__Excerpt provided__:

|---|

The individual's experience and observation of time

The irreversibility and inexorability of the passage of time is borne in on human beings by the fact of death. Unlike other living creatures, they know that their lives may be cut short at any moment and that, even if they attain the full expectation of human life, their growth is bound to be followed by eventual decay and, in due time, death.

Although there is no generally accepted evidence that death is not the conclusive end of life, it is a tenet of some religions (e.g., of Zoroastrianism, Judaism, Christianity, and Islam) that death is followed by everlasting life elsewhere—in sheol, hell, or heaven—and that eventually there will be a universal physical resurrection. Others (e.g., Buddhists, Orphics, Pythagoreans, and Plato) have held that people are reborn in the time flow of life on Earth and that the notion that a human being has only one life on Earth is the illusion of a lost memory. The Buddha claimed to recollect all of his previous lives. The Greek philosophers Pythagoras and Empedocles, of the 6th and early 5th centuries BC, whose lives probably overlapped that of the Buddha, likewise claimed to recollect some of their previous lives. Such rebirths, they held, would continue to recur unless a person should succeed in breaking the vicious circle (releasing himself from the “sorrowful wheel”) by strenuous ascetic performances.

The belief that a person's life in time on Earth is repetitive may have been an inference from the observed repetitiveness of phenomena in the environment. The day-and-night cycle and the annual cycle of the seasons dominated the conduct of human life until the recent harnessing of inanimate physical forces in the Industrial Revolution made it possible for work to be carried on for 24 hours a day throughout the year—under cover, by artificial light, and at a controlled temperature. There is also the generation cycle, which the Industrial Revolution has not suppressed: the generations still replace each other, in spite of the lengthening of life expectancies. In some societies it has been customary to give a man's son a different name but to give his grandson the same name. To name father and son differently is an admission that generations change; but to name grandfather and grandson the same is perhaps an intimation that the grandson is the grandfather reincarnate.

|---|

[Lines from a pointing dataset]
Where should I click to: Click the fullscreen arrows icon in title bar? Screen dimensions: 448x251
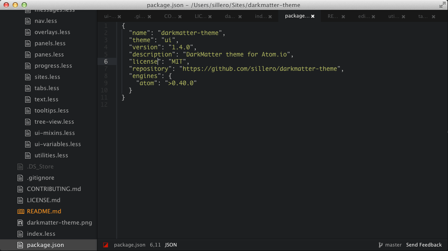[441, 5]
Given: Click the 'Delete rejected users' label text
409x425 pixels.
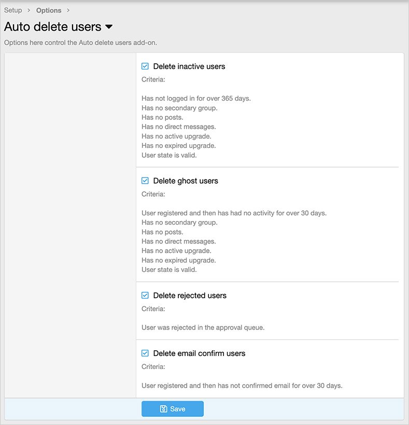Looking at the screenshot, I should pyautogui.click(x=190, y=296).
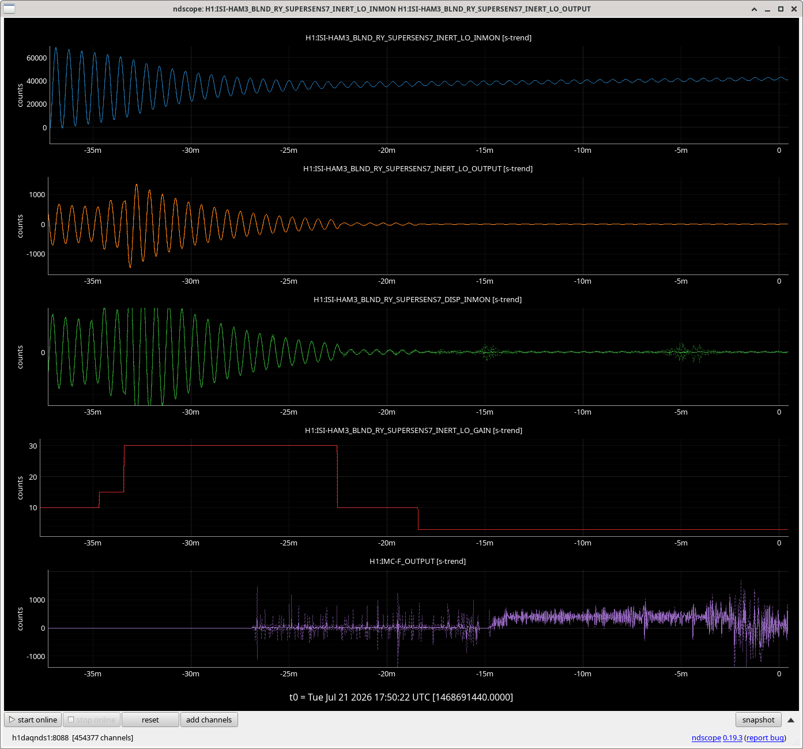Open the 0.19.3 version link
Image resolution: width=803 pixels, height=749 pixels.
point(733,737)
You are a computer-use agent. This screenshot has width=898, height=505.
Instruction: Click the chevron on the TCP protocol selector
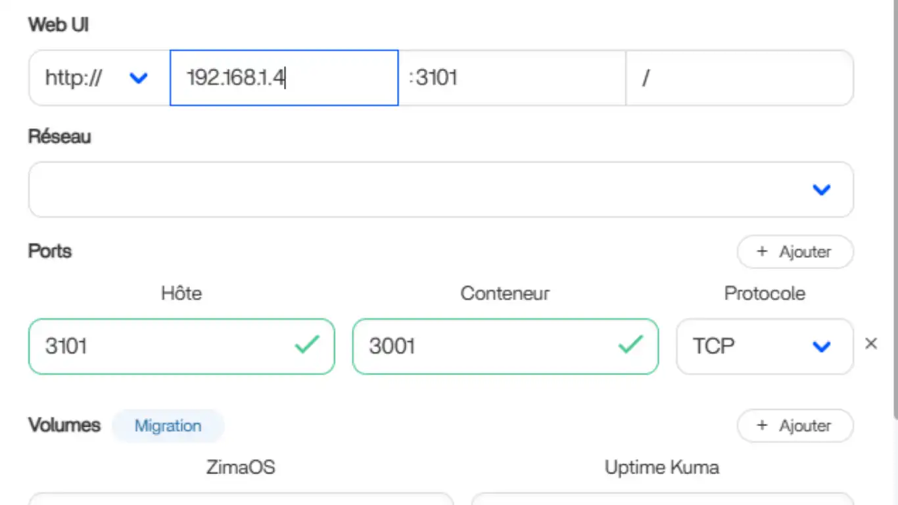822,347
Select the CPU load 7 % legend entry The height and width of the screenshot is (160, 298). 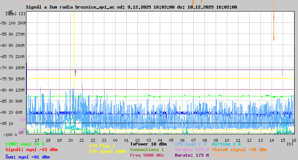[190, 144]
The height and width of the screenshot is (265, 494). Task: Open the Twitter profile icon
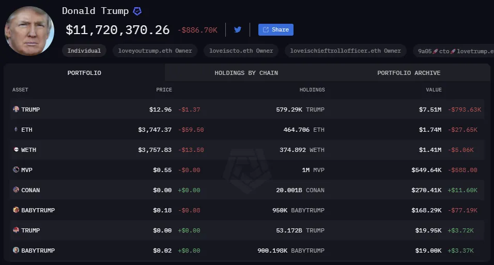click(x=238, y=29)
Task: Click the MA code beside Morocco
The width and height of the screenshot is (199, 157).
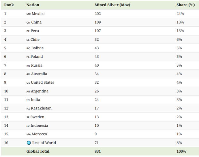Action: (x=29, y=134)
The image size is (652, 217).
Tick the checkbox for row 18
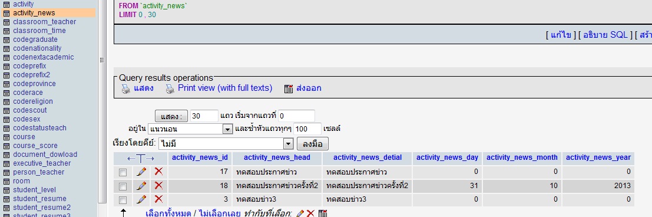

|---|

__Instructions__:
#1 Reproduce the part of the excerpt on the experience of time that begins with the words containing "The irreversibility and" and ends with "due time, death.".
#2 In the excerpt on the experience of time, list the religions named in parentheses as holding that death is followed by everlasting life elsewhere.

__Solutions for each task__:
#1
The irreversibility and inexorability of the passage of time is borne in on human beings by the fact of death. Unlike other living creatures, they know that their lives may be cut short at any moment and that, even if they attain the full expectation of human life, their growth is bound to be followed by eventual decay and, in due time, death.

#2 Zoroastrianism, Judaism, Christianity, Islam